Friday, July 22, 2005

The House on the Mountain, Part I: The Story, 1974-78

Or, When Skirts were Long, Tempers were Short, and Both were Flared*

Long, long ago, in a land up North, a family decided, in the fashion of the times, to forsake their suburban professional lives and go Back to the Land. The parents explained to their 12-year-old daughter, Renaissance Girl, that they'd be leaving Toronto and moving to the wilds of rural British Columbia to build their own house. Not that they had any idea of how to do such a thing, mind you.

After a couple of years in rented houses on various islands, the family bought some land way up on a mountainside, on the edge of a small town near a bigger town called (let's say) Molson, near the Canadian Rockies. Molson was mainly a dying mill town, though there was beginning to be an influx of hippies around the fringes. Those hippies were Renaissance Parents' friends, but mostly they were a bit younger, and their kids were a lot younger than Renaissance Girl, so she went to high school as the only weirdo hippie kid around a bunch of mill kids. She was used to that sort of thing, as she'd always been a nerd wherever she was. And eventually she did find a few friends, outsiders in their own hometown. They formed their own little band, passing notes in class in Elvish and hanging out at each others' houses baking cookies.

Renaissance Girl had to hike a couple of miles down the hill to get to the school bus ten miles into town. There was no electricity and no hot water, actually no running water at all, except what dripped off the roof into the rain barrel. So she shoveled paths to the outhouse, and poured water heated on a Coleman stove into a dishtub to stand on her head to wash her long hair, or took showers at the public swimming pool. Winters were very cold and snowy and isolated. She did have a sweet little room, though, with a view of the mountains, and a lovely skylight through which she could see hundreds of stars at night: Cassiopia’s Chair on the Fall Equinox, the Big Dipper on the Spring. There was a romantic appeal to living so far off the grid; she felt it as much as her parents.

After a couple of years, the big project and the romantic appeal weren't enough to keep her parents' marriage going, and her mom left for Vancouver. Renaissance Girl, who was 15 by then, got the flu that winter while her dad was out of town, and couldn’t get down the mountain to go to school. She decided it would be easier to live on her own in town than to depend on her dad, who was having a hard time just keeping it together. So her parents chipped in for the rent on a tiny apartment in town, only two miles from her best friend Skaterboy.

| INSTRUCTION 1 |
Retype the rows word for word, from the first row through the line containing "coord(1320,16)", both ends included.

| RECORDS FOR PROCESSING |
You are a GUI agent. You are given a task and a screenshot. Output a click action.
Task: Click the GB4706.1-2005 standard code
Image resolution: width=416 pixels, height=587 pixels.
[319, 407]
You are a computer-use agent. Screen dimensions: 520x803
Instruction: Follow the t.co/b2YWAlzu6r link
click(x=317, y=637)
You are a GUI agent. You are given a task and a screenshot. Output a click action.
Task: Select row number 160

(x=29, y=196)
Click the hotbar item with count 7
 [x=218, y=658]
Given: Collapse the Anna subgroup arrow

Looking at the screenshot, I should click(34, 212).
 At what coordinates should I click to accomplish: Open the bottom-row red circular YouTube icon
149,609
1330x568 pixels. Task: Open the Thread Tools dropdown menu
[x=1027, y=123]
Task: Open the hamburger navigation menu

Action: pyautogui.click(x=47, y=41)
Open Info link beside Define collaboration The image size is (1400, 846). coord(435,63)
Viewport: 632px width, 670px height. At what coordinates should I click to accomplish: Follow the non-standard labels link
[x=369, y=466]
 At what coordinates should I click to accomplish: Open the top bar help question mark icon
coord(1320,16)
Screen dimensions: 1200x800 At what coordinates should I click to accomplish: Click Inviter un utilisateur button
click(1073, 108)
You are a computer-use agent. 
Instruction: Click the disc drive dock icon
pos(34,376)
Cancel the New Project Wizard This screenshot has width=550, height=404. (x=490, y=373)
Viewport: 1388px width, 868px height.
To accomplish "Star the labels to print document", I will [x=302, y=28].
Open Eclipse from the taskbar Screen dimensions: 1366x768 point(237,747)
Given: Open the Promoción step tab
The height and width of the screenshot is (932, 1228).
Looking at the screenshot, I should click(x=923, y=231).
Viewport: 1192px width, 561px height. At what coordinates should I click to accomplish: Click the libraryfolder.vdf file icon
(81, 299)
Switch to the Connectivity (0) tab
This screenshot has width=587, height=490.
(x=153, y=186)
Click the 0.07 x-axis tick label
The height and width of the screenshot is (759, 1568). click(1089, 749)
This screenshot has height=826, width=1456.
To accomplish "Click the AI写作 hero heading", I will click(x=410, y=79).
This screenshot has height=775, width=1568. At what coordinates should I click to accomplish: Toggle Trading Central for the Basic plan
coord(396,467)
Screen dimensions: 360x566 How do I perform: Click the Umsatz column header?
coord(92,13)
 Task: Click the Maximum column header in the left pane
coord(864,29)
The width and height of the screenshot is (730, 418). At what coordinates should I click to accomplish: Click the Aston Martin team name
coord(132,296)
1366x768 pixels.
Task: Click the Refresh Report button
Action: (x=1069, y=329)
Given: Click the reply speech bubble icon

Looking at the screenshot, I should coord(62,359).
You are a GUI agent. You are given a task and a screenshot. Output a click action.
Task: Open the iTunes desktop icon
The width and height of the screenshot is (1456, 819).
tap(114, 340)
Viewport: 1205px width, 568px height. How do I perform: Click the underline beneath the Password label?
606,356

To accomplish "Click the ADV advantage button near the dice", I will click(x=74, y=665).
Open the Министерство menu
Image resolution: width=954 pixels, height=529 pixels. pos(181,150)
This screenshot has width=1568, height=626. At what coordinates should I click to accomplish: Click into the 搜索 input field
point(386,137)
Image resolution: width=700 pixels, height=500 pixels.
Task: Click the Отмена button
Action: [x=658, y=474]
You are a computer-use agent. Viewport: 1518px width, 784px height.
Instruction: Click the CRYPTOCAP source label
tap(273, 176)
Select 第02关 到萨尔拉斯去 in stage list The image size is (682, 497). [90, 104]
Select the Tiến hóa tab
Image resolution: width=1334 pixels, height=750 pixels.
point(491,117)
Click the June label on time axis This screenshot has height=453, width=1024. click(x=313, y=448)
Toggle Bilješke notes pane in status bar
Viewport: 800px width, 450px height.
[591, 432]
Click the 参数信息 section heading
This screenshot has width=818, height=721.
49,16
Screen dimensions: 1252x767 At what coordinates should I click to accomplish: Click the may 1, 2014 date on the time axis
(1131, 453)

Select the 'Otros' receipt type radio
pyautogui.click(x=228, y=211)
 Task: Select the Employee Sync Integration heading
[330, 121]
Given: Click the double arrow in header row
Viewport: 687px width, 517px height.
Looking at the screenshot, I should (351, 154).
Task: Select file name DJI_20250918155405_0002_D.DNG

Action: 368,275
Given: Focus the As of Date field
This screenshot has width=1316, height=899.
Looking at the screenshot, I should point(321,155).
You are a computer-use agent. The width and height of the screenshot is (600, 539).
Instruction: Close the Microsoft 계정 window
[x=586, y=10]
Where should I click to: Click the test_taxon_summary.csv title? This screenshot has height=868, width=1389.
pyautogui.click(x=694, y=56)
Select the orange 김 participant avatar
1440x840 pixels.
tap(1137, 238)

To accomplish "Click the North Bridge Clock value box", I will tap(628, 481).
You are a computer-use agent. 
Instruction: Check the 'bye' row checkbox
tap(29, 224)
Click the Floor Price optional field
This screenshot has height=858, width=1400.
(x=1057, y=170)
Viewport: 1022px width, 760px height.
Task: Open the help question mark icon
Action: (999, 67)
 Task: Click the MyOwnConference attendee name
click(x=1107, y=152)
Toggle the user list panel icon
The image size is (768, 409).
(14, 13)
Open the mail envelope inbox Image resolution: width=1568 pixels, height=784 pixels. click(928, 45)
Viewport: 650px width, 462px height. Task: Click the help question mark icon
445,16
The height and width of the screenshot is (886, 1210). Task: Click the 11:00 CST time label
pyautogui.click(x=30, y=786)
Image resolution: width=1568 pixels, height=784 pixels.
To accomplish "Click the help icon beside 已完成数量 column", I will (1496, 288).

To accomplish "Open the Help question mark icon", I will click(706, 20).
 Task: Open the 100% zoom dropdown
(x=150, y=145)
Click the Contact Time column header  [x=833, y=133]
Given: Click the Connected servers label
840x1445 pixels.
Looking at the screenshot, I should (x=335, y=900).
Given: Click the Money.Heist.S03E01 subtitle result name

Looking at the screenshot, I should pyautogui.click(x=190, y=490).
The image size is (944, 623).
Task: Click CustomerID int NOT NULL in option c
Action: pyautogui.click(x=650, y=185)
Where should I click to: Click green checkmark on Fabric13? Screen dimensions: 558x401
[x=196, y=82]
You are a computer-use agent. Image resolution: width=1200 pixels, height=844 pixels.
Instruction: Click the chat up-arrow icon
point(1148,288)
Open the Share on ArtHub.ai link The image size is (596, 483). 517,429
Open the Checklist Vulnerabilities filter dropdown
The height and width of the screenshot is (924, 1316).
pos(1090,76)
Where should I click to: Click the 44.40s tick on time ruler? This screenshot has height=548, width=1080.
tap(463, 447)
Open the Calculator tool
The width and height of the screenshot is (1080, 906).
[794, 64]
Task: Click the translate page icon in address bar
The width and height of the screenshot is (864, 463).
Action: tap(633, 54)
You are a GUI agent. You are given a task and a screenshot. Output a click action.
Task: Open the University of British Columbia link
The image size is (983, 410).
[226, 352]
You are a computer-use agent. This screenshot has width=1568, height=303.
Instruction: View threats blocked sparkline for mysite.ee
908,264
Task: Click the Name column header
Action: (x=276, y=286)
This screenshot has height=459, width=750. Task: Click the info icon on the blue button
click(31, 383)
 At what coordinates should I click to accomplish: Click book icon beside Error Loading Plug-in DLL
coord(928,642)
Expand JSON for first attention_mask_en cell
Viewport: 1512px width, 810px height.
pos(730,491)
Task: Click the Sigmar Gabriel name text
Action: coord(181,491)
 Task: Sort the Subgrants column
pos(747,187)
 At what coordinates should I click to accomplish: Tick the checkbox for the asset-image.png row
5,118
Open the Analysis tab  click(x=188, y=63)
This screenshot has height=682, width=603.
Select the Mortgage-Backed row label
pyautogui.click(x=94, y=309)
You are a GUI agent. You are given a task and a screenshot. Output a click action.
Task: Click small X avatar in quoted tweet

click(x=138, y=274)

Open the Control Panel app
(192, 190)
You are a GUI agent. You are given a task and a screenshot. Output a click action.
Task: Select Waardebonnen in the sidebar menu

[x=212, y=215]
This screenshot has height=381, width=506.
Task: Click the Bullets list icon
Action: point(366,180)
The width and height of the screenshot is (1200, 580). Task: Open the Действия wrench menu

| INSTRUCTION 2 |
According to the post, to which city did the mother move when she left?

| TASK RESULT 1 |
You are a GUI agent. You are given a task and a screenshot. Output a click action.
Task: Click the GB4706.1-2005 standard code
Image resolution: width=416 pixels, height=587 pixels.
[319, 407]
You are a computer-use agent. Screen dimensions: 520x803
Instruction: Follow the t.co/b2YWAlzu6r link
click(x=317, y=637)
You are a GUI agent. You are given a task and a screenshot. Output a click action.
Task: Select row number 160

(x=29, y=196)
Click the hotbar item with count 7
 [x=218, y=658]
Given: Collapse the Anna subgroup arrow

Looking at the screenshot, I should click(34, 212).
 At what coordinates should I click to accomplish: Open the bottom-row red circular YouTube icon
149,609
1330x568 pixels. Task: Open the Thread Tools dropdown menu
[x=1027, y=123]
Task: Open the hamburger navigation menu

Action: pyautogui.click(x=47, y=41)
Open Info link beside Define collaboration The image size is (1400, 846). coord(435,63)
Viewport: 632px width, 670px height. At what coordinates should I click to accomplish: Follow the non-standard labels link
[x=369, y=466]
 At what coordinates should I click to accomplish: Open the top bar help question mark icon
coord(1320,16)

| TASK RESULT 2 |
Vancouver